Opened 3 years ago

Closed 3 years ago

#28334 closed defect (fixed)

py3: polynomial_rational_flint.pyx problem

Reported by: John Palmieri Owned by:
Priority: blocker Milestone: sage-9.0
Component: python3 Keywords: flint, flush, py3
Cc: Samuel Lelièvre, spancratz, wbhart, Frédéric Chapoton Merged in:
Authors: John Palmieri Reviewers: Steven Trogdon
Report Upstream: Fixed upstream, but not in a stable release. Work issues:
Branch: ed66988 (Commits, GitHub, GitLab) Commit: ed66988e948dd61850b03d8bc282e8effad0aa4c
Dependencies: Stopgaps:

Status badges

Description

On some systems, Debian for example, we see this failure with Python 3:

Failed example:
    G = f.galois_group(); G
Expected:
    Transitive group number 5 of degree 4
Got:
    Exception (FLINT memory_manager). Unable to allocate memory.
    Transitive group number 5 of degree 4
**********************************************************************
1 item had failures:
   1 of  16 in sage.rings.polynomial.polynomial_rational_flint.Polynomial_rational_flint.galois_group
    [397 tests, 1 failure, 2.56 s]

Change History (36)

comment:1 Changed 3 years ago by John Palmieri

I installed a Debian virtual machine, and now I can see this error.

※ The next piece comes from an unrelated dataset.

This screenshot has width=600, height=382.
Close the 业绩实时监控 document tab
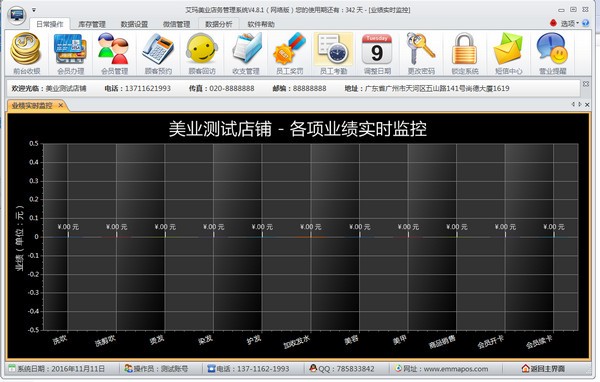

This problem does not seem related to the particular doctest: if I remove lots of other doctests from that file but keep this one, the error goes away. If I instead keep the file intact and add some print statements, the error is printed as this line is executed:

return PermutationGroup(H)

PermutationGroup has nothing to do with flint, I think.

Any ideas how to debug this?

comment:2 Changed 3 years ago by John Palmieri

It could be related to the problem discussed at #28106.

comment:3 in reply to:  2 Changed 3 years ago by John Palmieri

Replying to jhpalmieri:

It could be related to the problem discussed at #28106.

On the other hand, I've tried increasing the default memlimit in bin/sage-runtests, with no effect.

comment:4 Changed 3 years ago by John Palmieri

Also, I get the same error in a Sage session with

sage: from sage.doctest.control import DocTestController, DocTestDefaults
sage: DC = DocTestController(DocTestDefaults(), ['/home/john/Sage/sage-8.9.beta5/src/sage/rings/polynomial/polynomial_rational_flint.pyx'])
sage: DC.run()

I don't think this uses sage-runtests and the memory limits there. So maybe it's not the same as #28106.

comment:5 Changed 3 years ago by John Palmieri

I added a few print statements to flint's memory_manager.c. This error is being printed by flint_calloc.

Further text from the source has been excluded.